Originally Posted by Anne Staples
My husband is 73 years old and had his prostate removed in March of 2012 and went back for a PSA test this week and it showed 1.3. so the doctor is senting him to a radialogist for therapy. Does this mean that the cancer has spread out of of prostate because that is removed? What is radiation therapy and and is it successful?
Welcome to the board.
Unfortunately it seems that the surgery was not successful in removing the whole cancer so that his doctor is requesting for salvage radiotherapy to try to control cancer spread.
You did not share more info on your husband’s story and diagnosis before surgery which could reveal the reason for the failure. In any case, after surgery without the prostate gland in place, the PSA should be in the zeros below 0.06 ng/ml. His test at the 3-month mark with a value of 1.3 it means that recurrence is apparent. There are some rare cases where a portion of benign tissue is left behind producing serum PSA but the high level seems more to be related to metastases.

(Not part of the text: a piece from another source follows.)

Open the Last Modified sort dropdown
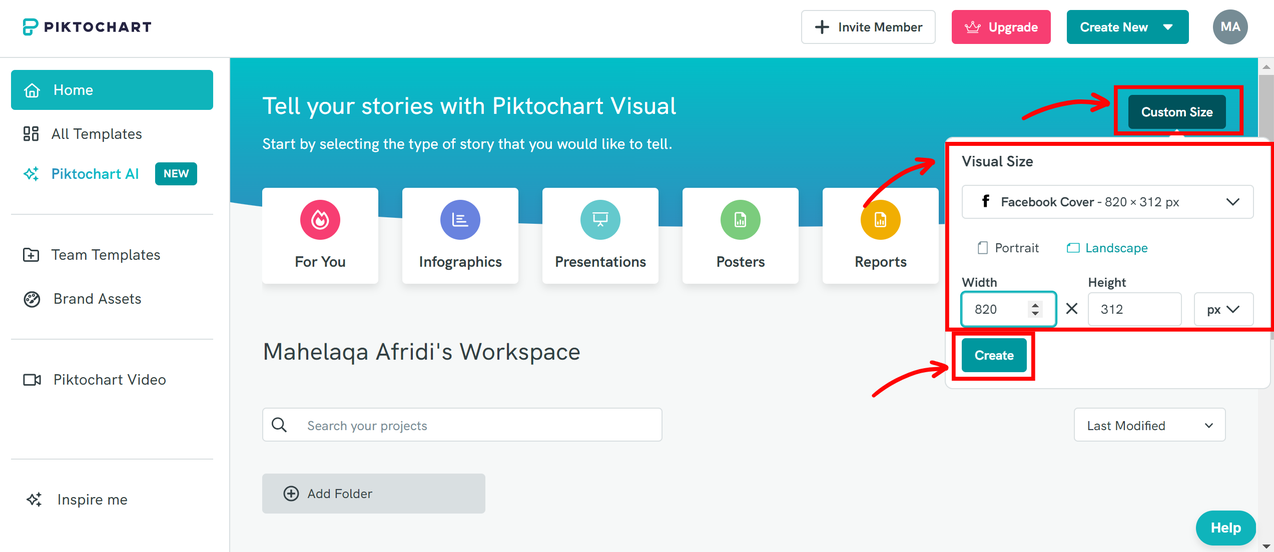1274x552 pixels. (1149, 426)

Salvage treatment with radiation (SRT) can be successful in killing the cancer but it must hit the whole targets. This is a treatment done when the cancer is thought to be still localized (at prostate bed and lymph nodes at the iliac). In cases with relevant far metastases at the bones, etc., a combination of RT with hormonal treatment tend to be recommended.
Has your husband done any image study (CT, PET, MRI, etc)?
SRT got its own risks and side effects that your husband should be aware of. I would recommend you to read books on salvage radiation treatments and to prepare a list of questions to use in your next meeting with the radiologist. Just type in a net search engine the following; “questions to ask your doctor, prostate cancer”.
Wishing you both peace of mind and a successful outcome.